[Collection entries]
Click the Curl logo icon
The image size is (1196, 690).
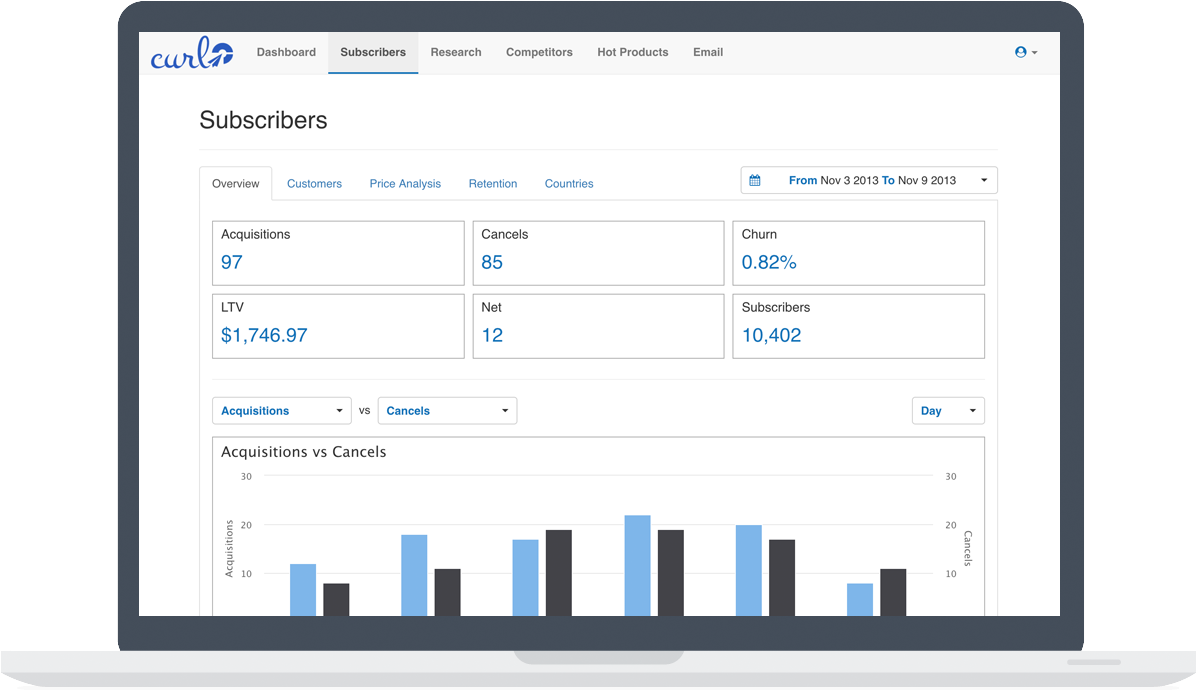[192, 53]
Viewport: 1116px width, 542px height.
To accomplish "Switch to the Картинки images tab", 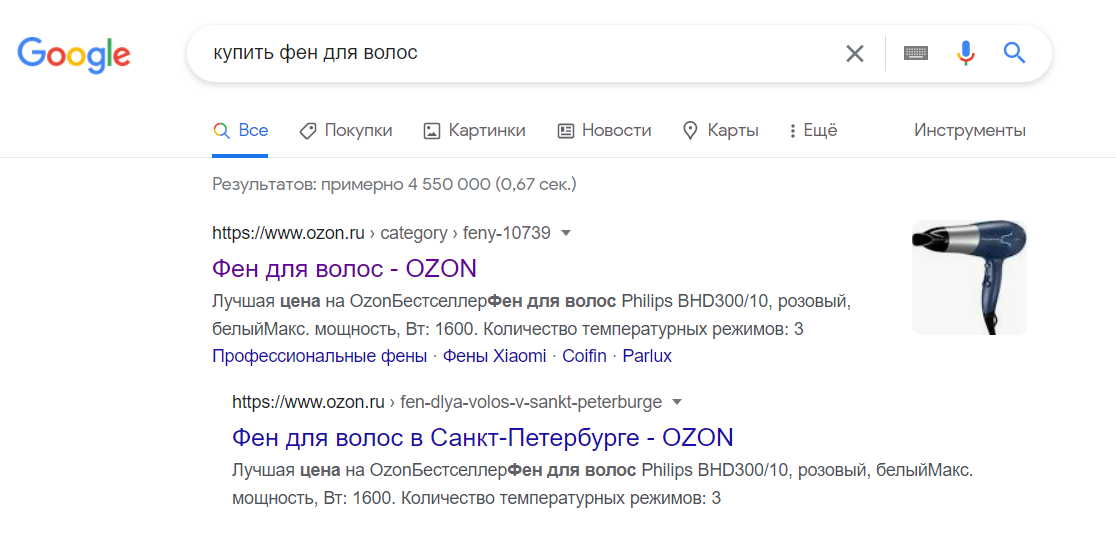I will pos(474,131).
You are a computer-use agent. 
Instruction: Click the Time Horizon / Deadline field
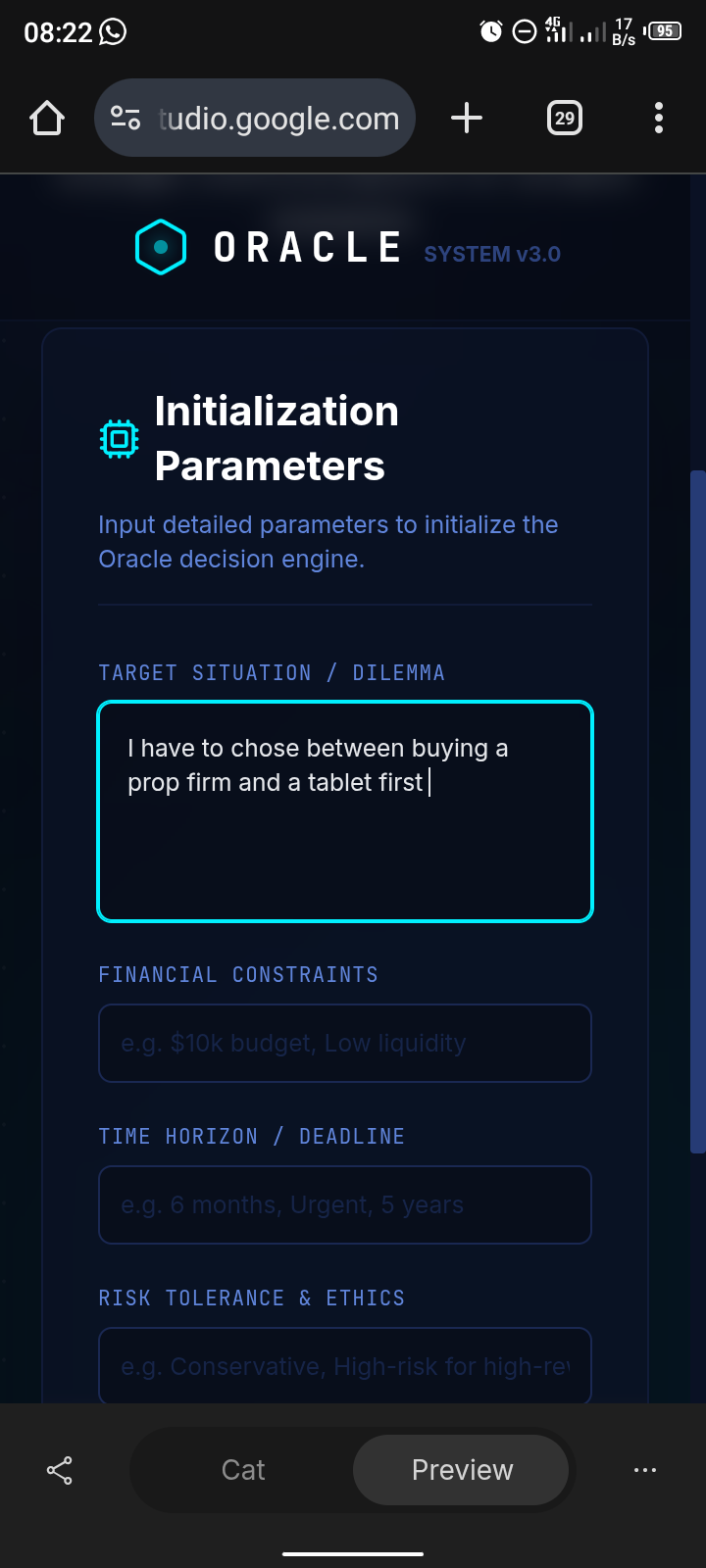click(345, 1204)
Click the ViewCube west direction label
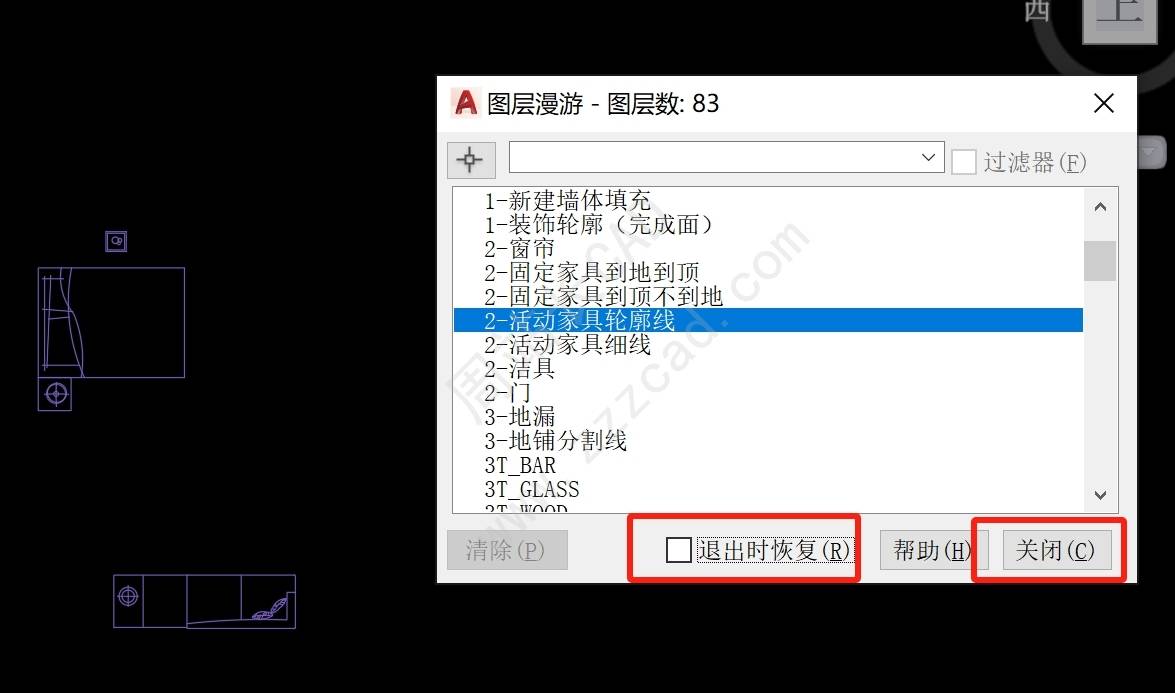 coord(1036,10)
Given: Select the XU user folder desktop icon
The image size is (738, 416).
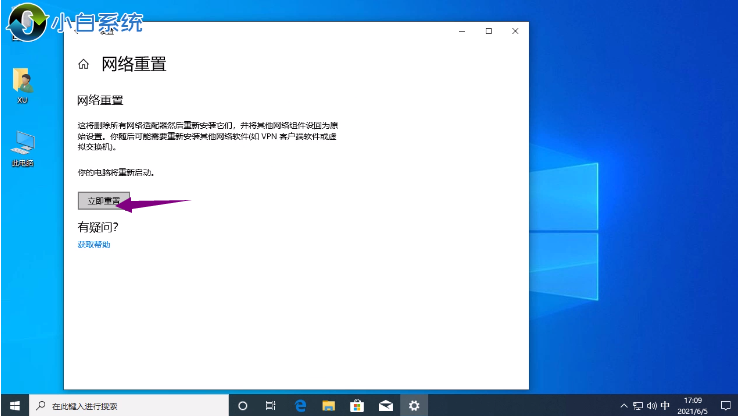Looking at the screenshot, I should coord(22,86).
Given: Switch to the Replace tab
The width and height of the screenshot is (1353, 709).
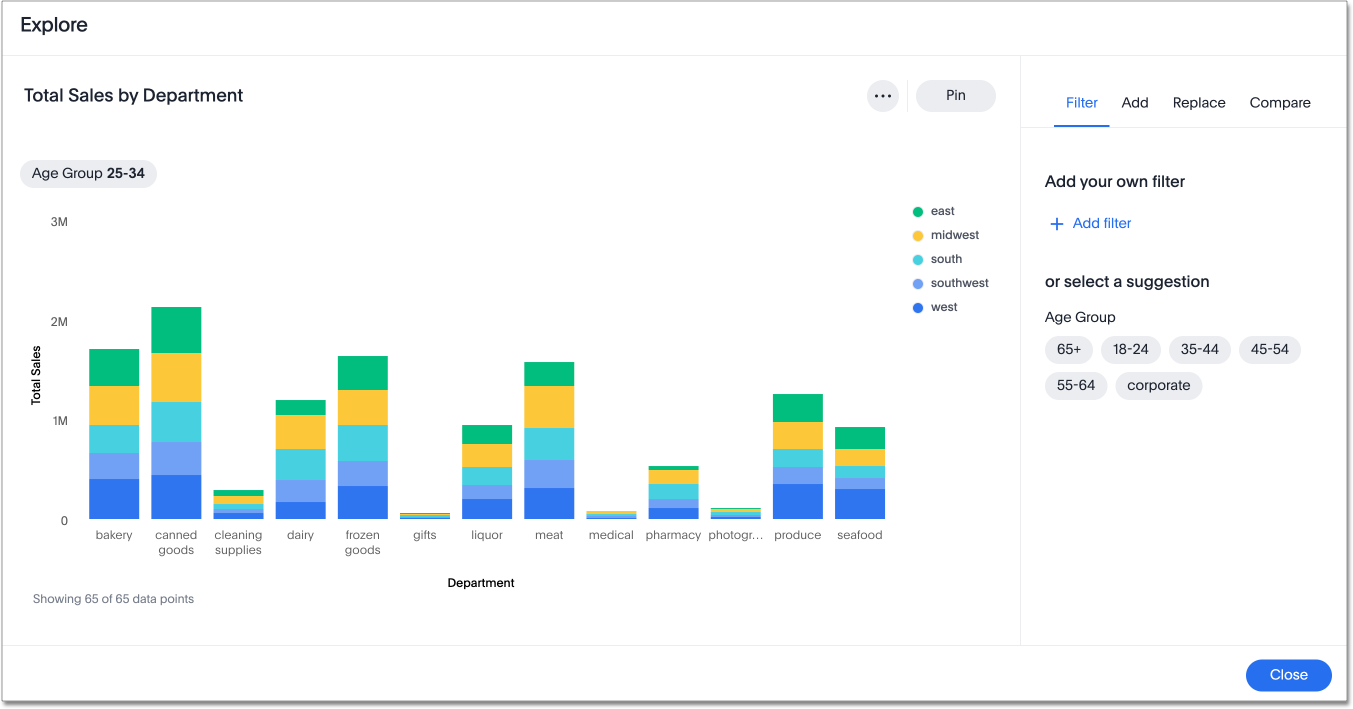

▸ **What is expected**
Note each line of the entries that has "height" in it, and copy those lines.

▸ **The answer**
Viewport: 1116px width, 542px height.
The width and height of the screenshot is (1353, 709).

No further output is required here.